◆ **Exercise input**
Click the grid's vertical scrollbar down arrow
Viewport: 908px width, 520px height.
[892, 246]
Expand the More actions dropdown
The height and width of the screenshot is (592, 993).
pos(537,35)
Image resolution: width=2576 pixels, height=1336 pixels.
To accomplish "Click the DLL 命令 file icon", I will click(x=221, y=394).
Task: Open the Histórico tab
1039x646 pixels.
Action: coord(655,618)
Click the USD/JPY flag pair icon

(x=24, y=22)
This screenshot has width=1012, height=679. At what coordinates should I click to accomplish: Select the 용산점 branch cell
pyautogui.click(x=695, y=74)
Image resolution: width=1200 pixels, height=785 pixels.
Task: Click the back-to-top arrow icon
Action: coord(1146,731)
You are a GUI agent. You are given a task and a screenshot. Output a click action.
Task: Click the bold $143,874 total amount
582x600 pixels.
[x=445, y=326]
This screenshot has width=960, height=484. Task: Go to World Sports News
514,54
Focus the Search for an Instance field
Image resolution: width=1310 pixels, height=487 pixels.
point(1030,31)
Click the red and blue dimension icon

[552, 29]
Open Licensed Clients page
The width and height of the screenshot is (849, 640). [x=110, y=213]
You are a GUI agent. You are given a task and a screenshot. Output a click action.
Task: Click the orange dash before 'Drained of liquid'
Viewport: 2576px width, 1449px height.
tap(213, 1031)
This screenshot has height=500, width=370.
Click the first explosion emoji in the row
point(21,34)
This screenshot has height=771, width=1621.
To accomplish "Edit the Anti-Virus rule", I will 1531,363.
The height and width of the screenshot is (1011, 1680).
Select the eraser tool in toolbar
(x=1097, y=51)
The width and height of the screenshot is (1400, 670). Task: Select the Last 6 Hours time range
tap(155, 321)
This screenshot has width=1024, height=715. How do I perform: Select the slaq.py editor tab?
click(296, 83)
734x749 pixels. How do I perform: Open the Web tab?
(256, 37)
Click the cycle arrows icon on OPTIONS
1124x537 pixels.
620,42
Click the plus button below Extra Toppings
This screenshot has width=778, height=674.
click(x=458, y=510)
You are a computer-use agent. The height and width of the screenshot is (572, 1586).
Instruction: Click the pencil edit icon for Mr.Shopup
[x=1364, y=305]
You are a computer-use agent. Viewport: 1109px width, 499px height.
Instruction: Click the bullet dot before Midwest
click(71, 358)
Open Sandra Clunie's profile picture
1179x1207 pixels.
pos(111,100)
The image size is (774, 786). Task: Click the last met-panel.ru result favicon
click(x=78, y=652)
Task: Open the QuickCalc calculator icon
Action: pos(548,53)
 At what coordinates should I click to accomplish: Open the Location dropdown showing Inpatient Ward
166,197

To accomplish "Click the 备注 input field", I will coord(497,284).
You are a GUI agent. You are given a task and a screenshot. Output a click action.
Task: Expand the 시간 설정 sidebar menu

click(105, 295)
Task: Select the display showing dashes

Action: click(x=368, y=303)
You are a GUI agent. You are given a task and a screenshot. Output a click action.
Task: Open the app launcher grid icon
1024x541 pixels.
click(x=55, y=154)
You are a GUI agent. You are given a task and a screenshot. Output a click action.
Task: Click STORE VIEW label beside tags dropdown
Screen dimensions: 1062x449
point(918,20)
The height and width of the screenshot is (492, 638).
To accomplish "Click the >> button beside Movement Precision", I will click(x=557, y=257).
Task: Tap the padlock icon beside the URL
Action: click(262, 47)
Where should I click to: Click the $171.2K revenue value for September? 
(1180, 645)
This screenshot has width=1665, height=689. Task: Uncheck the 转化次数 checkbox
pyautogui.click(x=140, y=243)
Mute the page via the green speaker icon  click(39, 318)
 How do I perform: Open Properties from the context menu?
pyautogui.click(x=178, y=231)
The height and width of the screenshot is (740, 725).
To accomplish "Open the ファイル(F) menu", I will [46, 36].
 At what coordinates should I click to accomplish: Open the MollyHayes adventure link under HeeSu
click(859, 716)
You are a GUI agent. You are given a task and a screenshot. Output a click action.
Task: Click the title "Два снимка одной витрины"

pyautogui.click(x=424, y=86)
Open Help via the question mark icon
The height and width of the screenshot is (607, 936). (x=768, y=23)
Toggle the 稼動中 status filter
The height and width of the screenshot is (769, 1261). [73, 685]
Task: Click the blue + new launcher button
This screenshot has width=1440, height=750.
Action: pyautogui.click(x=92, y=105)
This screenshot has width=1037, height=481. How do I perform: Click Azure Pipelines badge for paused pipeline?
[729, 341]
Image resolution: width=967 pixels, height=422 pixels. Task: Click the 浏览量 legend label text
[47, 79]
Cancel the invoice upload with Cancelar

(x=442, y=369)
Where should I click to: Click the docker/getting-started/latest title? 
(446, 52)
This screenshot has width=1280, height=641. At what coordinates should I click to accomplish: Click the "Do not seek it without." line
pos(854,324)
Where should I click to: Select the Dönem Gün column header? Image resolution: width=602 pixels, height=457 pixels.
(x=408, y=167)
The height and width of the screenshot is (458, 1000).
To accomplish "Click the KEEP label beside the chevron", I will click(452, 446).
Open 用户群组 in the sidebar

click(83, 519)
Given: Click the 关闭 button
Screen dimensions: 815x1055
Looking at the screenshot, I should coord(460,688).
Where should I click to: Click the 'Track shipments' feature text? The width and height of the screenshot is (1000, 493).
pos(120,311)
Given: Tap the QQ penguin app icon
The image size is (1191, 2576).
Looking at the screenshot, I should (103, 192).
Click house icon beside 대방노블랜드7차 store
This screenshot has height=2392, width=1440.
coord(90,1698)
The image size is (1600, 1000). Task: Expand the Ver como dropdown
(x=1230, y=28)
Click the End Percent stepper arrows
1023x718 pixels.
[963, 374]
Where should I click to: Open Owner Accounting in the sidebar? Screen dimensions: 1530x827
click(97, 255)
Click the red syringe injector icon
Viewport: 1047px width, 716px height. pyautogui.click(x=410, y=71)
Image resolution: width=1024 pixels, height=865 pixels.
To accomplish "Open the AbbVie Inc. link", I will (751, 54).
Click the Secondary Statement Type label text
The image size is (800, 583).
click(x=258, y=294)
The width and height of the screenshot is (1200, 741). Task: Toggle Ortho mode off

◆ **Exercise description**
Please make an exact copy of every record, leaving nothing out.

◆ **Final answer**
Click the grid's vertical scrollbar down arrow
Viewport: 908px width, 520px height.
[892, 246]
Expand the More actions dropdown
The height and width of the screenshot is (592, 993).
pos(537,35)
Image resolution: width=2576 pixels, height=1336 pixels.
To accomplish "Click the DLL 命令 file icon", I will click(x=221, y=394).
Task: Open the Histórico tab
1039x646 pixels.
Action: coord(655,618)
Click the USD/JPY flag pair icon

(x=24, y=22)
This screenshot has width=1012, height=679. At what coordinates should I click to accomplish: Select the 용산점 branch cell
pyautogui.click(x=695, y=74)
Image resolution: width=1200 pixels, height=785 pixels.
Task: Click the back-to-top arrow icon
Action: coord(1146,731)
You are a GUI agent. You are given a task and a screenshot. Output a click action.
Task: Click the bold $143,874 total amount
582x600 pixels.
[x=445, y=326]
This screenshot has width=960, height=484. Task: Go to World Sports News
514,54
Focus the Search for an Instance field
Image resolution: width=1310 pixels, height=487 pixels.
point(1030,31)
Click the red and blue dimension icon

[552, 29]
Open Licensed Clients page
The width and height of the screenshot is (849, 640). [x=110, y=213]
You are a GUI agent. You are given a task and a screenshot. Output a click action.
Task: Click the orange dash before 'Drained of liquid'
Viewport: 2576px width, 1449px height.
tap(213, 1031)
This screenshot has height=500, width=370.
Click the first explosion emoji in the row
point(21,34)
This screenshot has height=771, width=1621.
To accomplish "Edit the Anti-Virus rule", I will 1531,363.
The height and width of the screenshot is (1011, 1680).
Select the eraser tool in toolbar
(x=1097, y=51)
The width and height of the screenshot is (1400, 670). Task: Select the Last 6 Hours time range
tap(155, 321)
This screenshot has width=1024, height=715. How do I perform: Select the slaq.py editor tab?
click(296, 83)
734x749 pixels. How do I perform: Open the Web tab?
(256, 37)
Click the cycle arrows icon on OPTIONS
1124x537 pixels.
620,42
Click the plus button below Extra Toppings
This screenshot has width=778, height=674.
click(x=458, y=510)
You are a computer-use agent. The height and width of the screenshot is (572, 1586).
Instruction: Click the pencil edit icon for Mr.Shopup
[x=1364, y=305]
You are a computer-use agent. Viewport: 1109px width, 499px height.
Instruction: Click the bullet dot before Midwest
click(71, 358)
Open Sandra Clunie's profile picture
1179x1207 pixels.
pos(111,100)
The image size is (774, 786). Task: Click the last met-panel.ru result favicon
click(x=78, y=652)
Task: Open the QuickCalc calculator icon
Action: pos(548,53)
 At what coordinates should I click to accomplish: Open the Location dropdown showing Inpatient Ward
166,197

To accomplish "Click the 备注 input field", I will coord(497,284).
You are a GUI agent. You are given a task and a screenshot. Output a click action.
Task: Expand the 시간 설정 sidebar menu

click(105, 295)
Task: Select the display showing dashes

Action: click(x=368, y=303)
You are a GUI agent. You are given a task and a screenshot. Output a click action.
Task: Open the app launcher grid icon
1024x541 pixels.
click(x=55, y=154)
You are a GUI agent. You are given a task and a screenshot. Output a click action.
Task: Click STORE VIEW label beside tags dropdown
Screen dimensions: 1062x449
point(918,20)
The height and width of the screenshot is (492, 638).
To accomplish "Click the >> button beside Movement Precision", I will click(x=557, y=257).
Task: Tap the padlock icon beside the URL
Action: click(262, 47)
Where should I click to: Click the $171.2K revenue value for September? 
(1180, 645)
This screenshot has width=1665, height=689. Task: Uncheck the 转化次数 checkbox
pyautogui.click(x=140, y=243)
Mute the page via the green speaker icon  click(39, 318)
 How do I perform: Open Properties from the context menu?
pyautogui.click(x=178, y=231)
The height and width of the screenshot is (740, 725).
To accomplish "Open the ファイル(F) menu", I will [46, 36].
 At what coordinates should I click to accomplish: Open the MollyHayes adventure link under HeeSu
click(859, 716)
You are a GUI agent. You are given a task and a screenshot. Output a click action.
Task: Click the title "Два снимка одной витрины"

pyautogui.click(x=424, y=86)
Open Help via the question mark icon
The height and width of the screenshot is (607, 936). (x=768, y=23)
Toggle the 稼動中 status filter
The height and width of the screenshot is (769, 1261). [73, 685]
Task: Click the blue + new launcher button
This screenshot has width=1440, height=750.
Action: pyautogui.click(x=92, y=105)
This screenshot has width=1037, height=481. How do I perform: Click Azure Pipelines badge for paused pipeline?
[729, 341]
Image resolution: width=967 pixels, height=422 pixels. Task: Click the 浏览量 legend label text
[47, 79]
Cancel the invoice upload with Cancelar

(x=442, y=369)
Where should I click to: Click the docker/getting-started/latest title? 
(446, 52)
This screenshot has width=1280, height=641. At what coordinates should I click to accomplish: Click the "Do not seek it without." line
pos(854,324)
Where should I click to: Select the Dönem Gün column header? Image resolution: width=602 pixels, height=457 pixels.
(x=408, y=167)
The height and width of the screenshot is (458, 1000).
To accomplish "Click the KEEP label beside the chevron", I will click(452, 446).
Open 用户群组 in the sidebar

click(83, 519)
Given: Click the 关闭 button
Screen dimensions: 815x1055
Looking at the screenshot, I should coord(460,688).
Where should I click to: Click the 'Track shipments' feature text? The width and height of the screenshot is (1000, 493).
pos(120,311)
Given: Tap the QQ penguin app icon
The image size is (1191, 2576).
Looking at the screenshot, I should (103, 192).
Click house icon beside 대방노블랜드7차 store
This screenshot has height=2392, width=1440.
coord(90,1698)
The image size is (1600, 1000). Task: Expand the Ver como dropdown
(x=1230, y=28)
Click the End Percent stepper arrows
1023x718 pixels.
[963, 374]
Where should I click to: Open Owner Accounting in the sidebar? Screen dimensions: 1530x827
click(97, 255)
Click the red syringe injector icon
Viewport: 1047px width, 716px height. pyautogui.click(x=410, y=71)
Image resolution: width=1024 pixels, height=865 pixels.
To accomplish "Open the AbbVie Inc. link", I will (751, 54).
Click the Secondary Statement Type label text
The image size is (800, 583).
click(x=258, y=294)
The width and height of the screenshot is (1200, 741). Task: Toggle Ortho mode off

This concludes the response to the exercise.